Second, by law if a person walks into an ER then you have to give them treatment if they need it. Since we live in a society that isn't (generally) willing to throw poor sick people out on the street then you have de facto made the industry a special one that is not directed by market forces.

Now, as a future health care provider, I have some special interest here. And I understand that if you define it as a "human right" that makes people like me into forced servitude to others. Because who else is there to provide that "right"?

But I'm not arguing on the philosophical scale. I'm taking US policies that _already exist_ and showing how to make them more effective and more efficient.

Anonymous said...

-From Jeff,
OP,

I disagree. Health care is not invaluable, it only seems so when you need it suddenly. People make very conscious choices with their money & health care plan, and people do go to different networks & nowadays different countries for procedures. But again, I'm not really interested in this question. I am thinking more about whether basic healthcare is a moral and a Jewish obligation.

In the past I would have said yes, But lately I feel this is just an American socialist perspective. I think this is a good way to run a society, but not neccessarily moral on its own grounds.

So I know we can not lie idle while our neighbors blood is shed, but are we liable for making sure he has controlled hypertention, must we pay 1 million for his heart transplant?

Orthoprax said...

Jeff,

There are always going to be exceptions, but the fact is that people are willing to pay virtually _anything_ to keep themselves alive in an acute situation. Health is an invaluable good for most people.
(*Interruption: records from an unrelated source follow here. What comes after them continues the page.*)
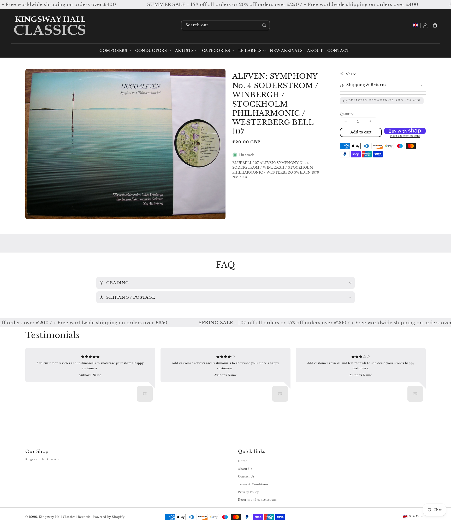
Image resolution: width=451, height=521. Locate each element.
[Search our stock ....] (264, 25)
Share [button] (351, 74)
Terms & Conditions (253, 484)
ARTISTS (184, 50)
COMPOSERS (113, 50)
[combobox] (225, 25)
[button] (435, 25)
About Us (245, 469)
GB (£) (414, 516)
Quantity (347, 113)
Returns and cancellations (257, 499)
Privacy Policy (248, 492)
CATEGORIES (216, 50)
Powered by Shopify (108, 517)
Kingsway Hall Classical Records (65, 517)
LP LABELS (250, 50)
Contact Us (246, 476)
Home (242, 461)
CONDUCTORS (151, 50)
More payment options (405, 135)
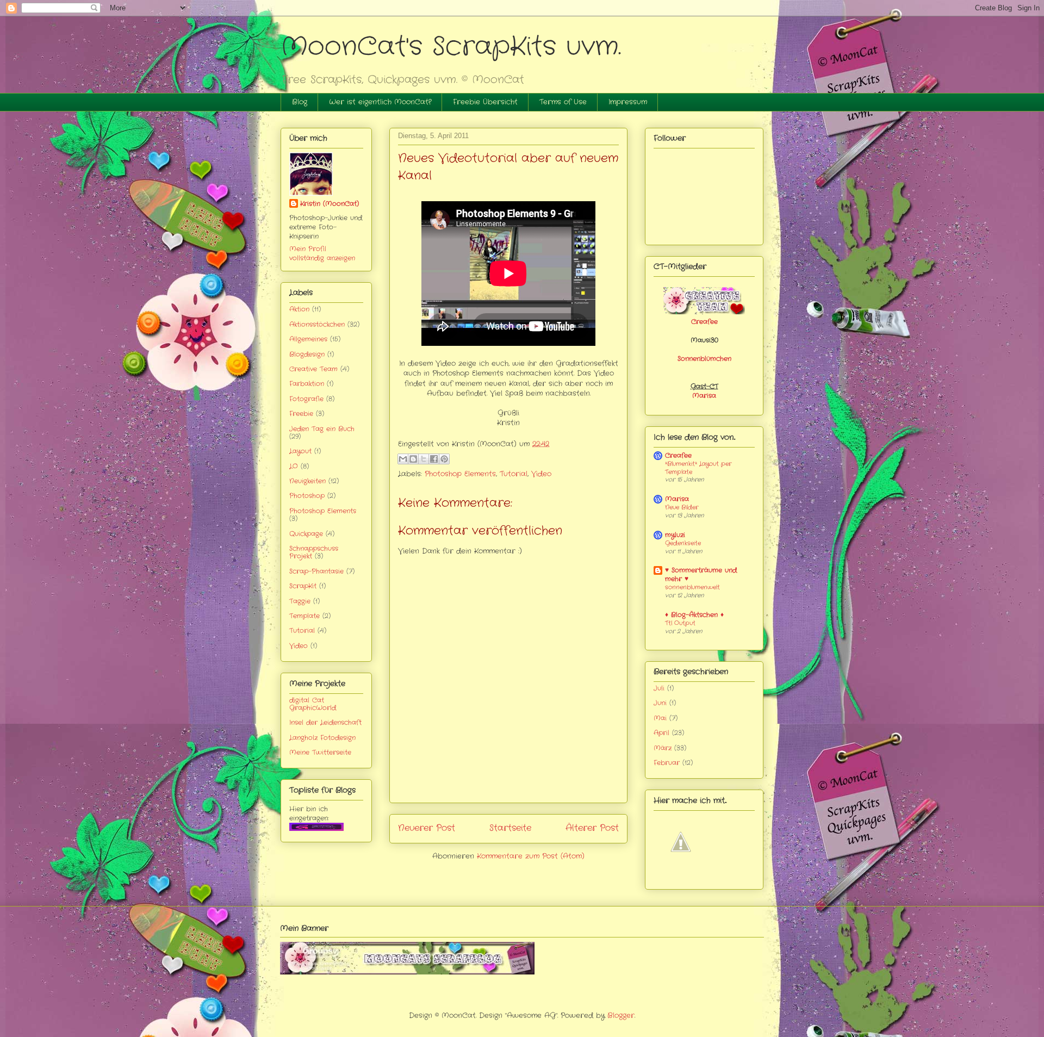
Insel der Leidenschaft (325, 722)
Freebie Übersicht (485, 102)
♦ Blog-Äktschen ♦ (694, 614)
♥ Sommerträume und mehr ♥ (701, 574)
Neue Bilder (682, 507)
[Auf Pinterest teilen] (444, 459)
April (661, 732)
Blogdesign (307, 354)
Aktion (299, 309)
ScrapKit (302, 586)
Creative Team (313, 369)
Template (304, 615)
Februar (667, 762)
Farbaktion (306, 383)
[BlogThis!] (413, 459)
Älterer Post (592, 828)
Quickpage (306, 533)
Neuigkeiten (307, 481)
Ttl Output (680, 623)
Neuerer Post (426, 828)
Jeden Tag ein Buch (322, 428)
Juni (660, 702)
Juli (659, 688)
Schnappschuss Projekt (313, 552)
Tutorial (513, 474)
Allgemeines (308, 339)
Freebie (301, 413)
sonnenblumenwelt (692, 587)
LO (293, 466)
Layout (300, 451)
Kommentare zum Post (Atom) (531, 856)
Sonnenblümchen (704, 358)
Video (541, 474)
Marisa (704, 395)
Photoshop (307, 495)
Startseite (510, 828)
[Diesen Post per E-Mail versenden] (402, 459)
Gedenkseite (683, 543)
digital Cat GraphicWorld (312, 704)
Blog (299, 102)
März (663, 748)
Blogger (621, 1015)
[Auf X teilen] (423, 459)
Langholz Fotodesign (322, 737)
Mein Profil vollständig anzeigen (322, 253)
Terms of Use (563, 102)
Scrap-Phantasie (316, 571)
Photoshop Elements (460, 474)
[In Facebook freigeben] (433, 459)
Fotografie (306, 398)
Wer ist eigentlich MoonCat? (380, 102)
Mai (660, 718)
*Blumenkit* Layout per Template (698, 467)
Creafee (704, 321)
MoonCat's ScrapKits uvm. (451, 47)
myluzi (675, 534)
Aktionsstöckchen (317, 324)
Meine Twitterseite (320, 752)
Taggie (299, 601)
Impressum (627, 102)
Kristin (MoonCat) (329, 203)
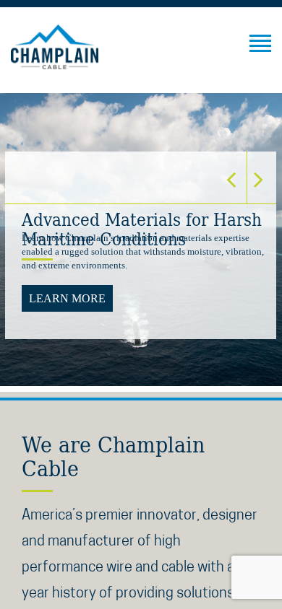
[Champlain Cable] (54, 47)
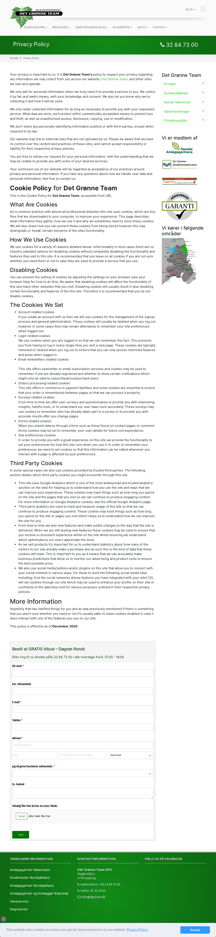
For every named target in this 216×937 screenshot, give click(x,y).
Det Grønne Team (114, 79)
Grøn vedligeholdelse (90, 27)
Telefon (23, 720)
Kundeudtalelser (176, 93)
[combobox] (130, 755)
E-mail (22, 702)
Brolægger (60, 27)
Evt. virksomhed (21, 684)
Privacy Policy (137, 930)
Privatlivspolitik (175, 120)
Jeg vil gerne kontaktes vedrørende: (39, 766)
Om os (141, 27)
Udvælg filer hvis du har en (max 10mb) (34, 806)
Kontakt (159, 27)
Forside (14, 58)
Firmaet (170, 84)
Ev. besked (18, 784)
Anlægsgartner (34, 27)
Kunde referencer (177, 102)
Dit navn (23, 666)
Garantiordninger (177, 111)
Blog (189, 9)
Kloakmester (121, 27)
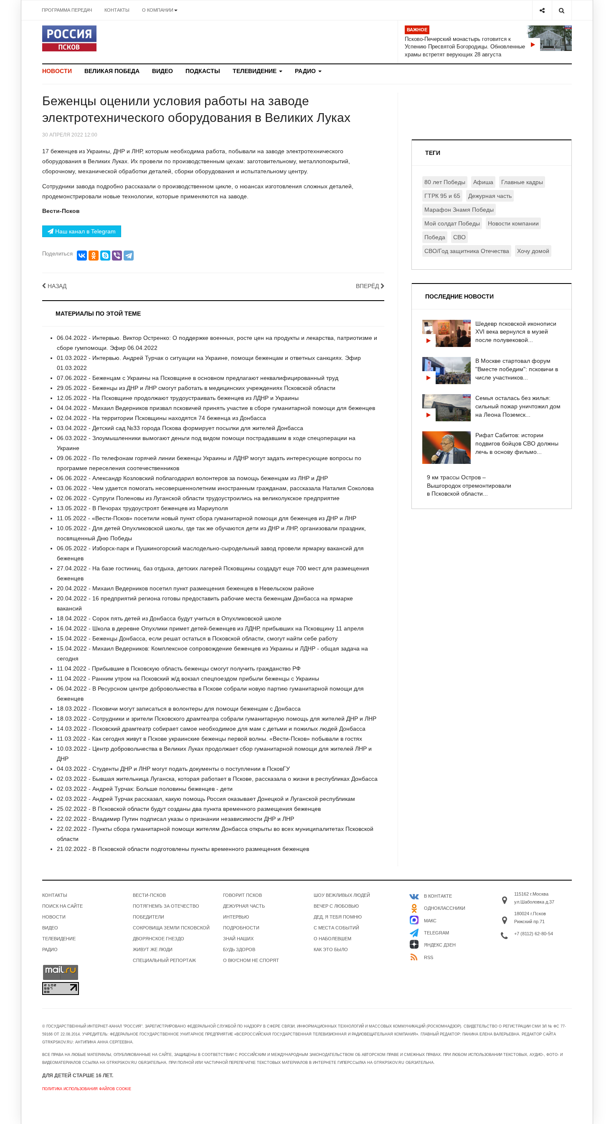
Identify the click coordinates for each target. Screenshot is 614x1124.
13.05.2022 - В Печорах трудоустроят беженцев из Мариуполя (142, 508)
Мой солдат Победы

Are some people going to search out better deals for the same or similar care? Sure. But the point is that generally people do not dicker about the dollars and cents when it comes to life and death.

"So I know we can not lie idle while our neighbors blood is shed, but are we liable for making sure he has controlled hypertention, must we pay 1 million for his heart transplant?"

Again, not from moral grounds, but from pure economy - I would argue that it's more efficient to treat a man's hypertension for a few hundred dollars a year than to wait until he develops cardiac failure or a stroke or renal failure which can cost in the millions. And not only that, but given the working years you've saved this guy from not being sick, through taxes the government probably makes a profit off of the hypertension investment.


But if you're really so interested in the specific moral dimensions of the issue then it's basically a conflict between the value of life vs the value of the dollar. Where people draw the line is an old question and Jewish views are likely split on the matter.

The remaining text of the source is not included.